Unemployment amongst the young is still highRIA Novosti
According to official statistics, Russia’s unemployment rates have returned to pre-crisis levels, prompting hope that the economic recovery is robust. In June, the number of unemployed people fell 347,000 from May, meaning 5.2m of the worforce – or 6.8% - are looking for a job, the Federal State Statistics Service reported in early August. June’s figure is the lowest seen since November 2008. Unemployment amongst the young however remains high, with 16% of 15 to 24- year-olds jobless.
Unemployment peaked in February 2009, reaching 7.5 million, and has been stubborn since; it was still stuck at 9.2% in January. This reflected widespread layoffs during the crisis. White collar jobs were hit the hardest, whilst amongst other industries, the construction sector suffered the most.
However, the summer has seen significant improvement. “The number of vacancies throughout the entire country is approaching 2008 levels, and this trend is particularly strong in Moscow and other large cities,” says Alla Seryogina, who heads the employment section at one of Russia’s largest internet portals: mail.ru. “The number of manual labour positions has increased significantly this year, up 18-23 per cent from 2009, as well as jobs in manufacturing.”
However, the rise in the number of jobs doesn’t mean that the economy is now back competing at the same level as it was in the first half of 2008. During the boom before the crisis, salaries spiraled ever higher as companies desperately searched for skilled employees to drive their rapid expansion plans.

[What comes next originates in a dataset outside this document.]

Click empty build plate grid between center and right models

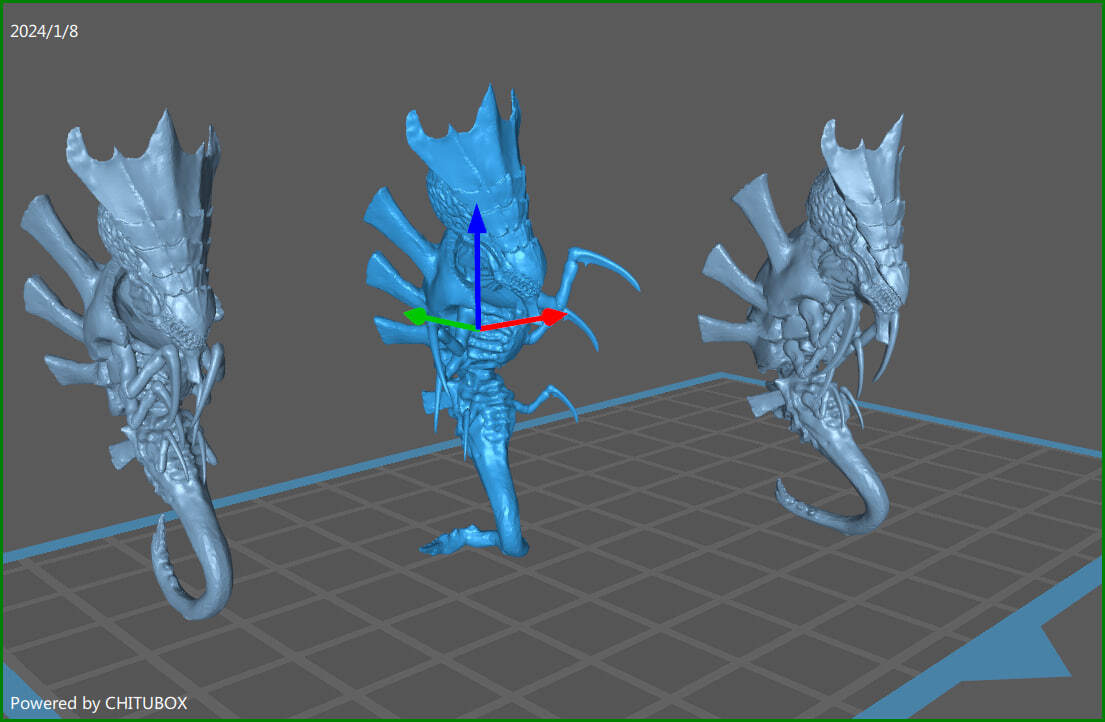coord(655,479)
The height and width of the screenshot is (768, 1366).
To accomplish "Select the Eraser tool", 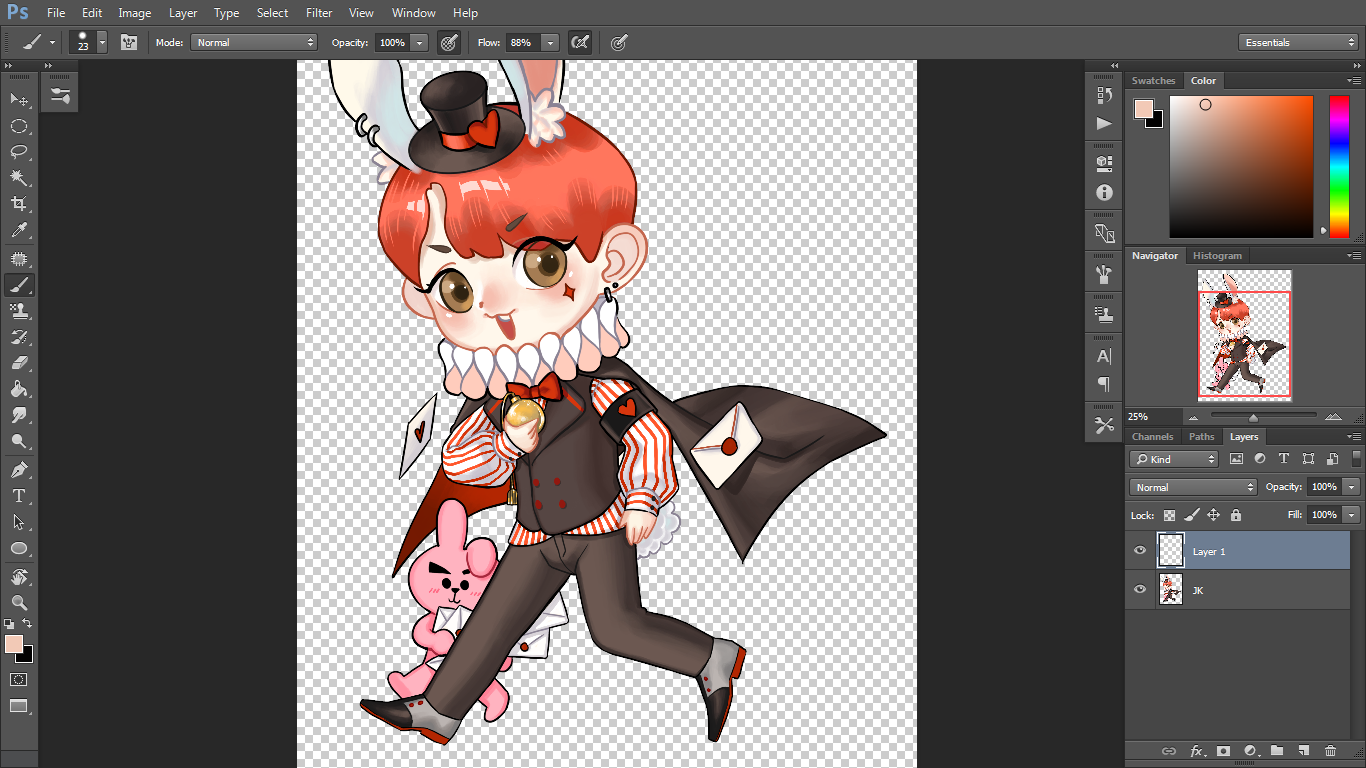I will pos(19,363).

On average, wages remain 15% or so below 2008 levels, although there are exceptions: salaries in construction, banking and education having risen by as much as 7%. However, “it’s too early to speak of wage rises as a trend,” admits Seryogina.
New jobs and rising salaries meanwhile face an extra challenge in the limited access many debt-laden companies have to financing. With this in mind, many expect to see businesses pay far greater attention to productivity issues. Due to this, Alexander Osin, chief economist at Finnam Management says he doesn’t expect to see “any significant changes on the labour market” in the short term.